The heroine of the story is Victoria, who by the age of 15 had lost a brother, a sister and her mother. Her childhood ended after Princess Alice’s tragic death in 1878 when she took responsibility for the family. She was a liberal to whom rank meant little. When Prince Louis of Battenberg, an officer in the British Royal Navy, proposed she loved the fact that he was “only” a Serene Highness. He rose to the rank of First Sea Lord but was forced to resign on the outbreak of war in 1914. In 1917, when he was forced to give up his German name and title, Victoria gave up her Hesse titles, saying “what is good enough for my husband is good enough for me.” Victoria was a progressive. She became the first princess to fly, loved the telephone but hated the radio because she couldn’t talk back to it!
Ella and Alix both took Russian husbands, Grand Duke Sergei and Nicholas II respectively. Irene went against her grandmother and the establishment for the only time in her life by marrying her cousin Prince Henry of Prussia. She then took on the thankless task of trying to rationalize the Kaiser’s ill-treatment of his mother’s family to Queen Victoria.
Tragedy runs like a thread through this book.
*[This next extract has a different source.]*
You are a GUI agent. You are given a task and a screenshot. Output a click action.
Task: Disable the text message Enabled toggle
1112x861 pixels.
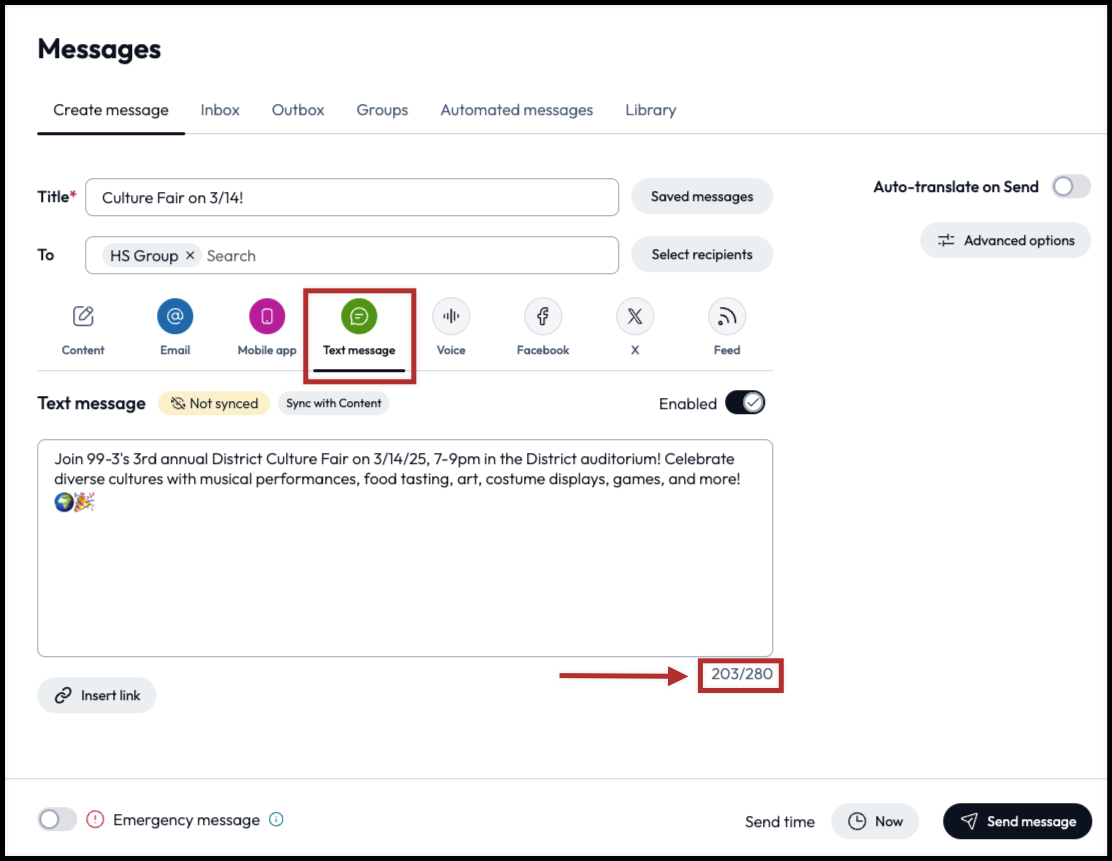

Irene and Alix both gave birth to haemophiliac sons and steered their immediate family on a course of self-determination and isolation from “Prussian ways”, in Alix’s case with tragic consequences. Victoria was the stalwart of the family and the go-between in difficult circumstances, such as the divorce of her brother Grand Duke Ernst Ludwig and his wife Victoria Melita. As time wore on she also had concerns about Alix’s insularity and self-deception. “How to handle Alix” became a major issue. Of all the sisters, she remained closest to Ella. After the Russian revolution there are some fascinating accounts of the news Victoria was hearing about the fate of various members of the family, especially Ella. It shows just how confused the whole situation was, with rumours about Alix and Ella’s fates flying around. Afterwards Victoria blamed George V and various politicians for failing to save her sisters and she moved heaven and earth to ensure that Ella’s body was transported to Jerusalem for burial in the church that Sergei and Ella had dedicated in 1888.
In the aftermath of war Victoria’s relationship with her only surviving sister Irene was never quite the same and they met only infrequently. She remained extremely close to Ernie and his family but in 1937 tragedy struck again when a month after the Grand Duke’s death most of his family were killed in a plane crash.
When war came again Victoria’s family were once more on opposite sides. Afterwards she could not meet her only surviving sibling Irene, who was not free to travel. Although they kept in touch sporadically, two wars had estranged them forever. Instead, Victoria mothered her young grandson Prince Philip of Greece, becoming the matriarch of the Mountbatten family and living long enough to see him marry the future Queen Elizabeth II and father two of his children.
This is a meticulously researched work written with great perception. Both the Duke of Edinburgh and Lady Mountbatten have given assistance and one of the most striking things is the amazing amount of archive material the author has used, instead of just relying on published sources. I must also mention the illustrations, which come from the Eurohistory Archive and are absolutely wonderful.
This is a beautifully produced book and a riveting account of a family who achieved greatness in the face of tragedy. Highly recommended.